-- INPUT RECORDS --
Content starts

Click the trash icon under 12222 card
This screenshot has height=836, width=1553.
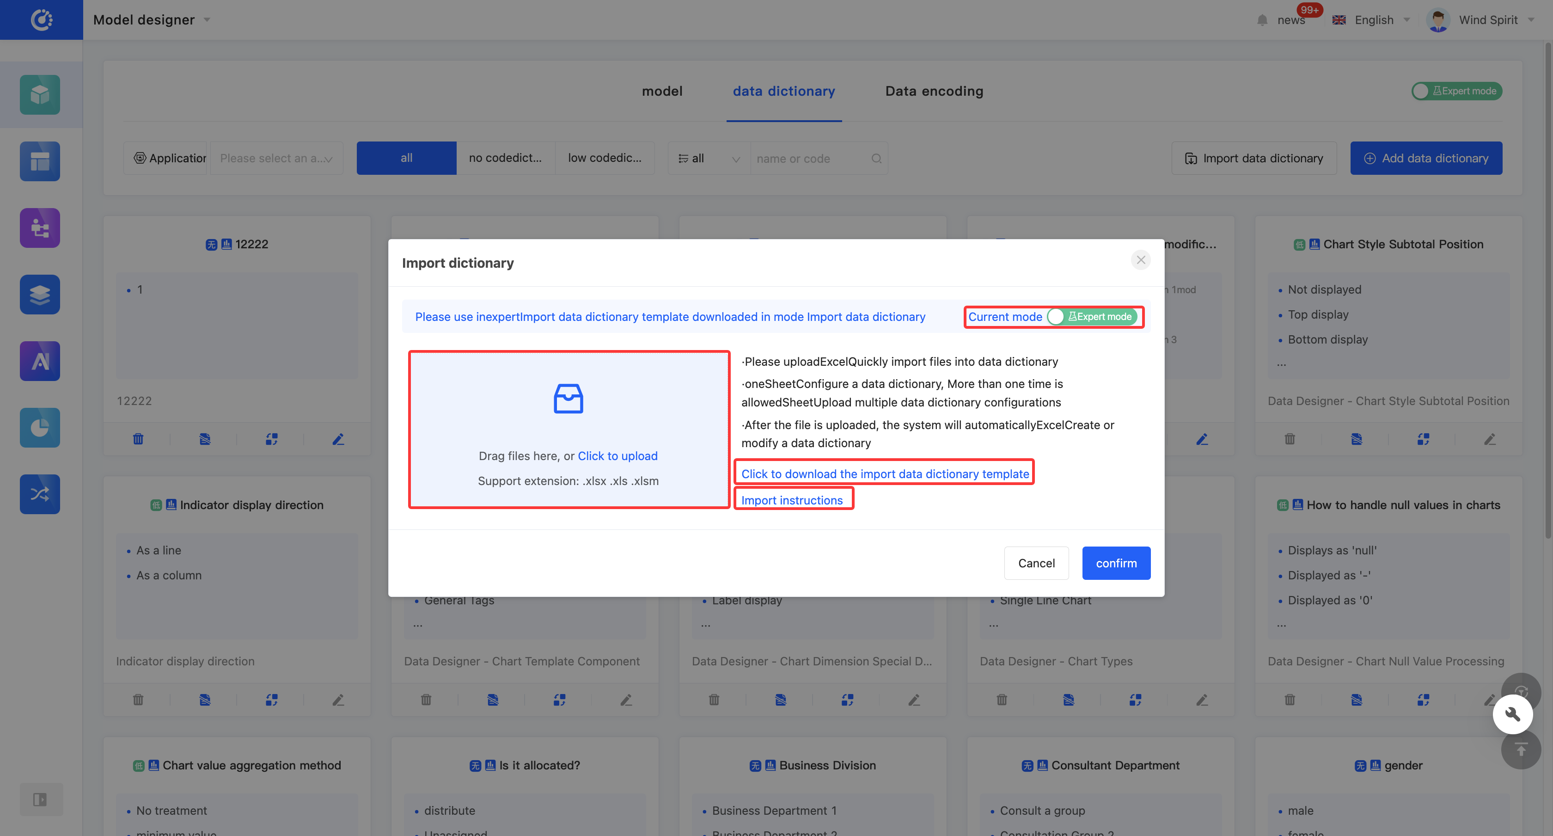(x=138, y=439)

Content ends
Content starts

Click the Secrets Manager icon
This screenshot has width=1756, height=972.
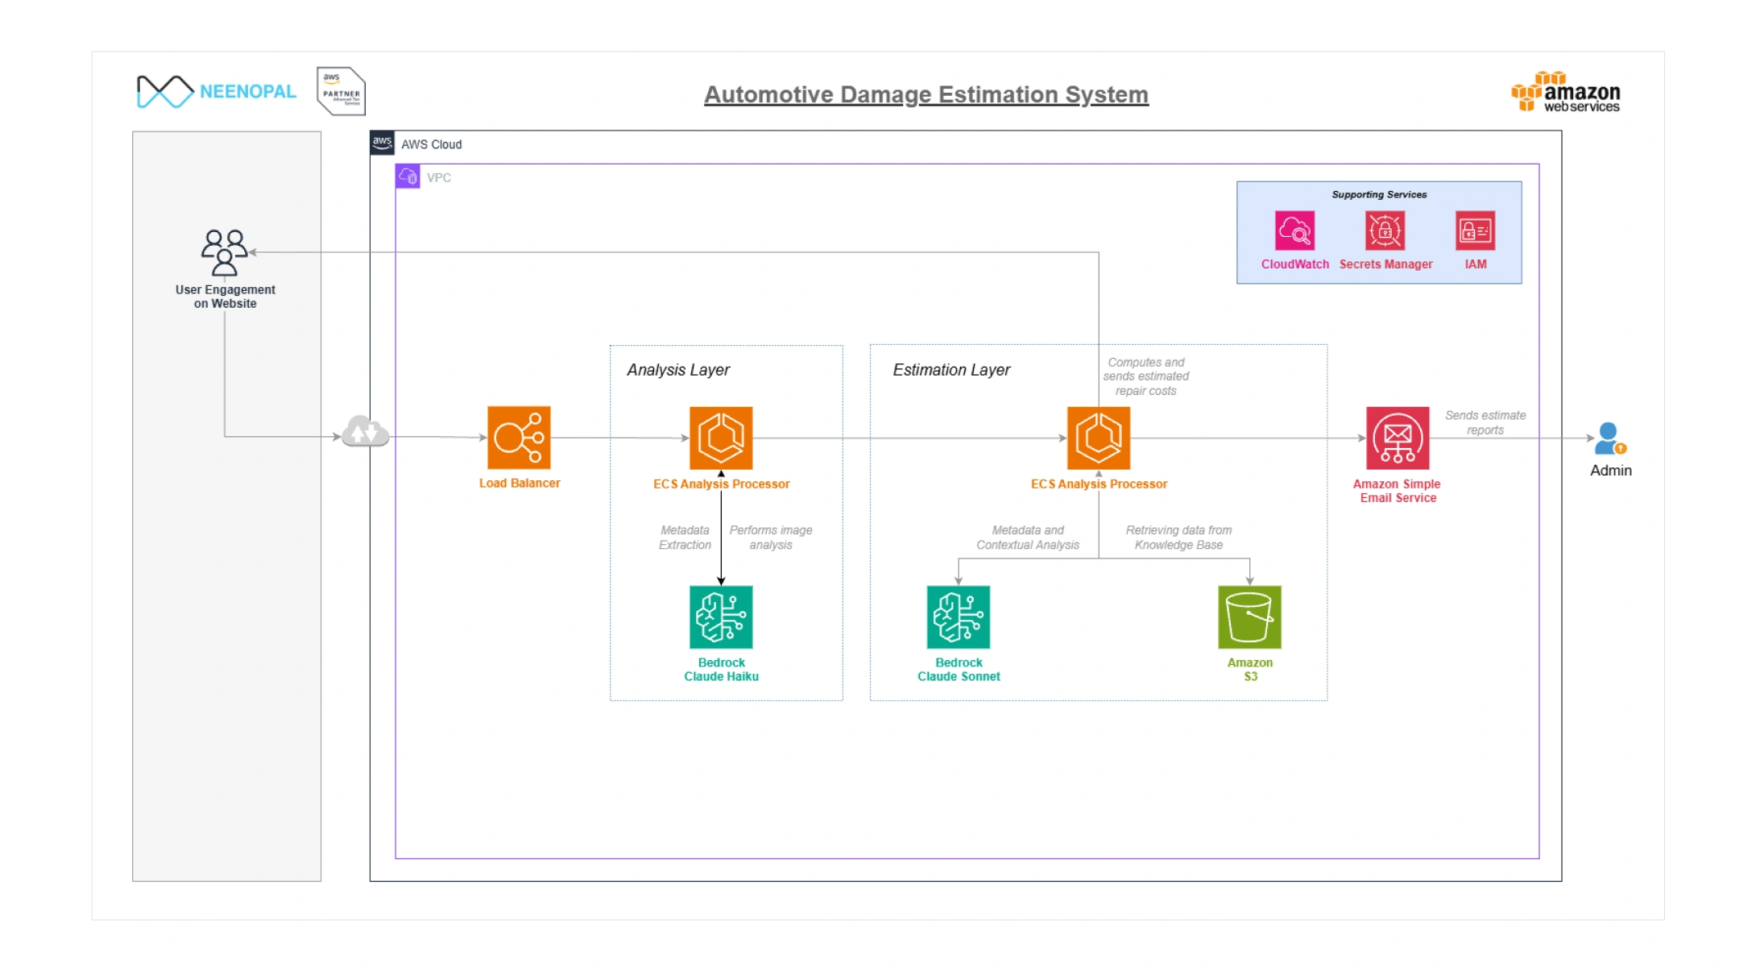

Content ends

-- WORK TASK --
Working from the material above, retype exactly the lines from the one with "Click the Secrets Manager icon" through the one with "This screenshot has width=1756, height=972.", both included, and only those lines.

-- EXPECTED OUTPUT --
Click the Secrets Manager icon
This screenshot has width=1756, height=972.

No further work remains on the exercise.